● **TASK ITEM**:
Word for word, restate the lines from the top of the records below through the line with "The height and", both included, with no pictures in the result.

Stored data

┏━━

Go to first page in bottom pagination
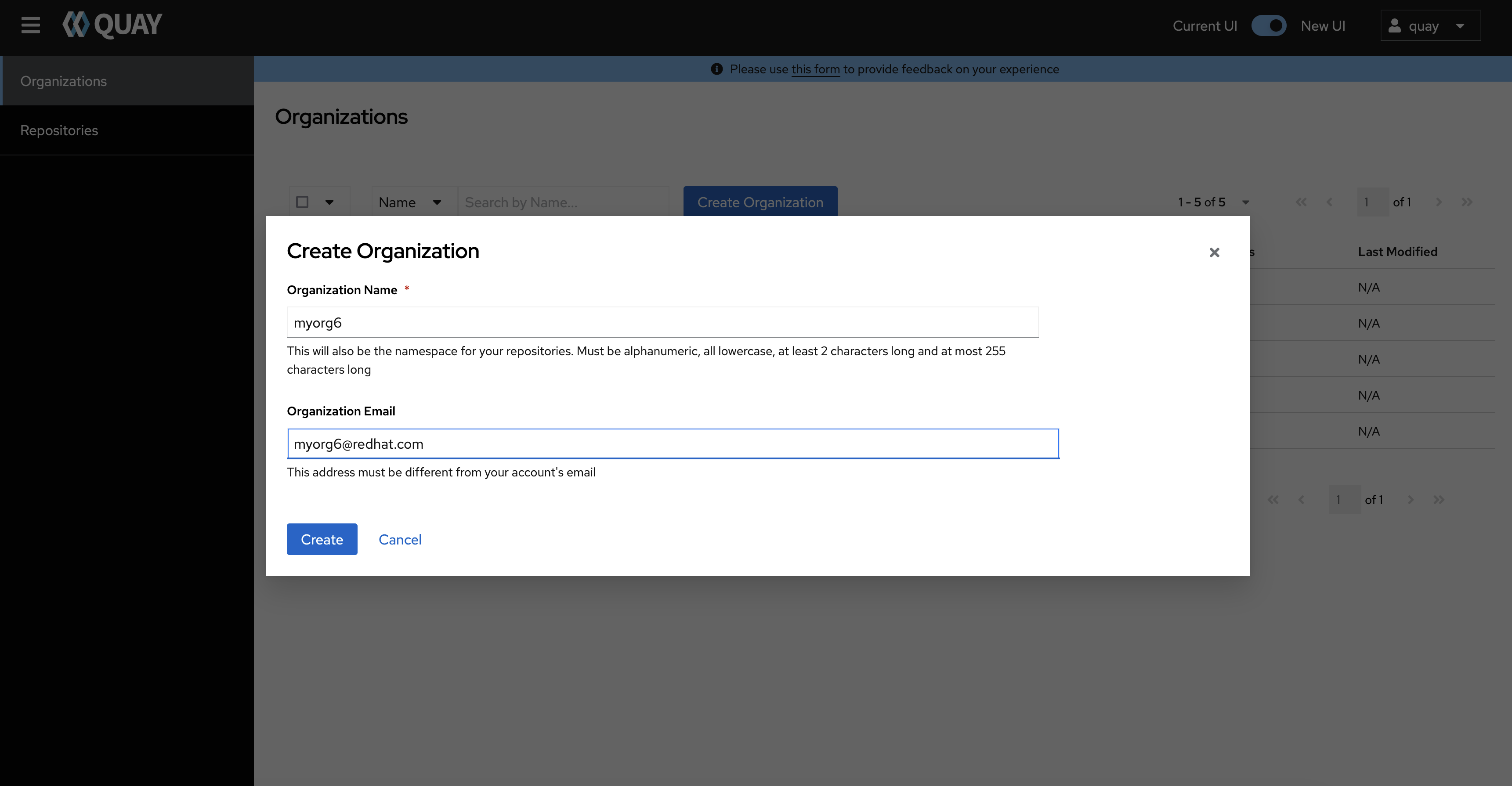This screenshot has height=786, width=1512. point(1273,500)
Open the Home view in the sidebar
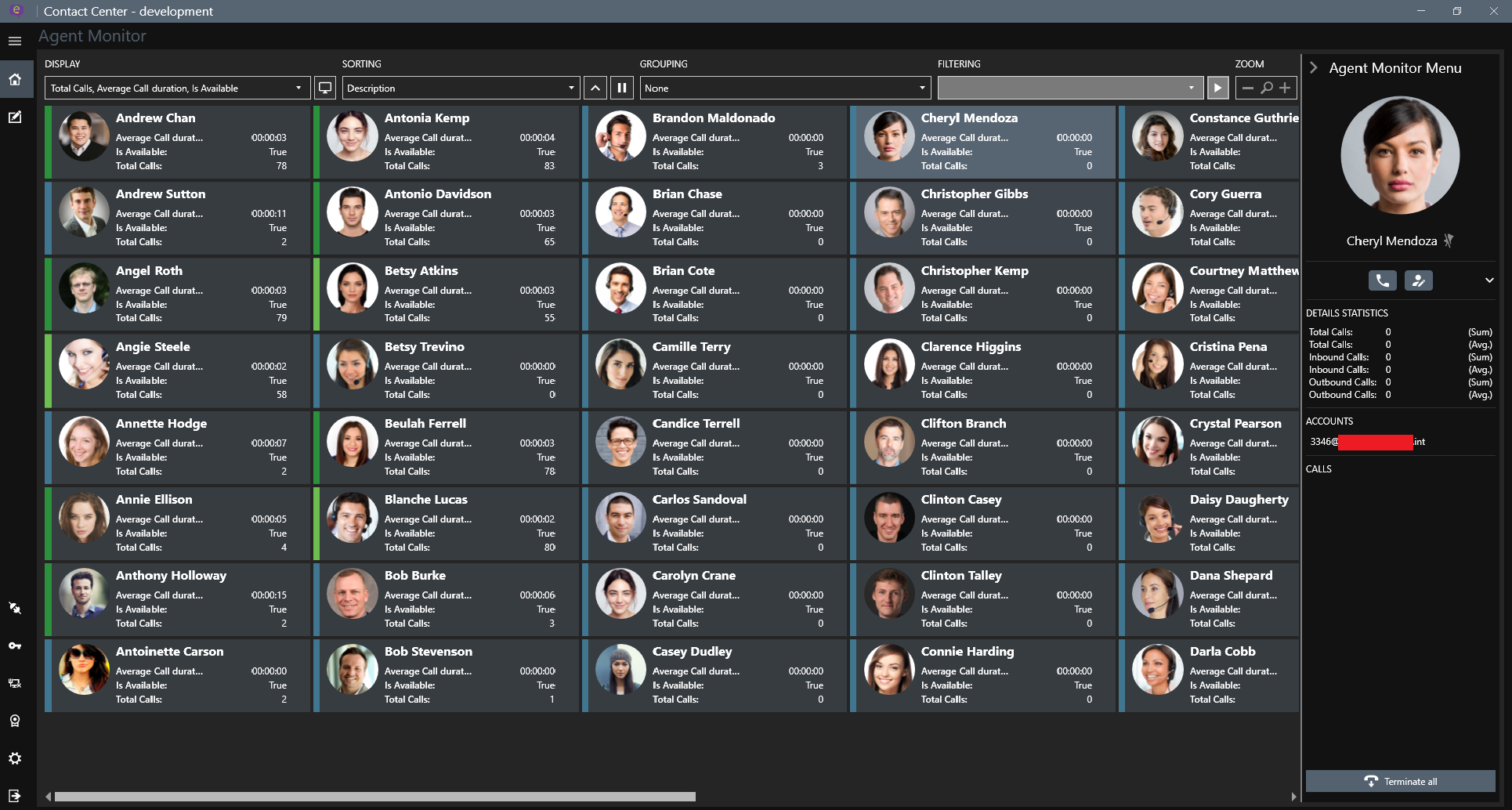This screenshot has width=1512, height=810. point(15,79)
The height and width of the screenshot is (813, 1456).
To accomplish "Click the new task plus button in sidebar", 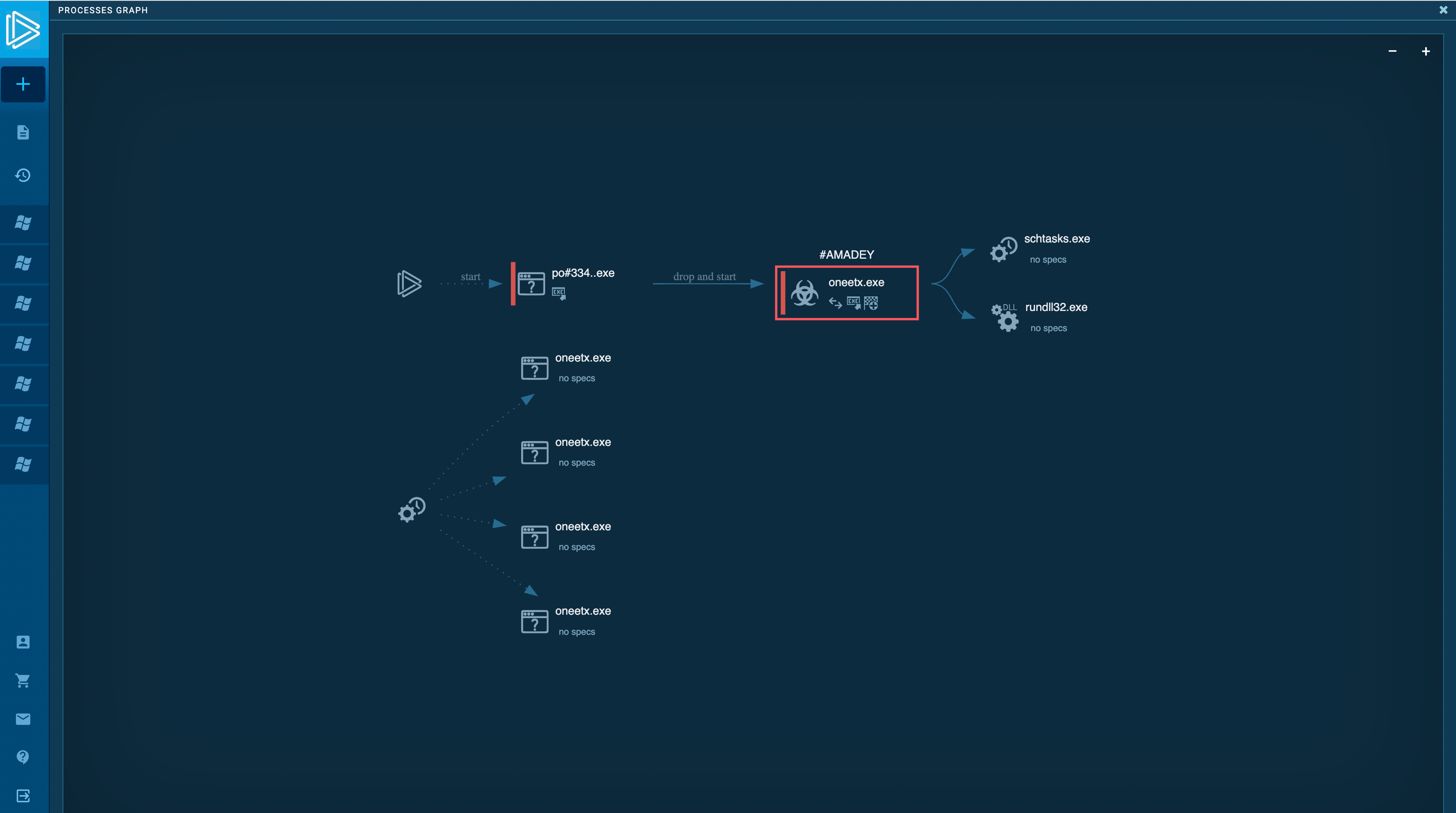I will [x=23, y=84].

┗━━

● **EXERCISE ANSWER**:
Go to first page in bottom pagination
This screenshot has height=786, width=1512. point(1273,500)
Open the Home view in the sidebar
This screenshot has width=1512, height=810. point(15,79)
The height and width of the screenshot is (813, 1456).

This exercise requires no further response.